Start
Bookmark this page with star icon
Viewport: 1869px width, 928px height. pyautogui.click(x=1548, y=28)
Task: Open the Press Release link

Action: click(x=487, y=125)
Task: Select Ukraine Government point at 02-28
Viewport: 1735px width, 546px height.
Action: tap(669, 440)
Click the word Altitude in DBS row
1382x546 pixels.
End
* **What is required**:
Locate each line in the items above that contains the word "Task" and copy every such line in full.

* **Output**:
Task: Open the Press Release link
Task: Select Ukraine Government point at 02-28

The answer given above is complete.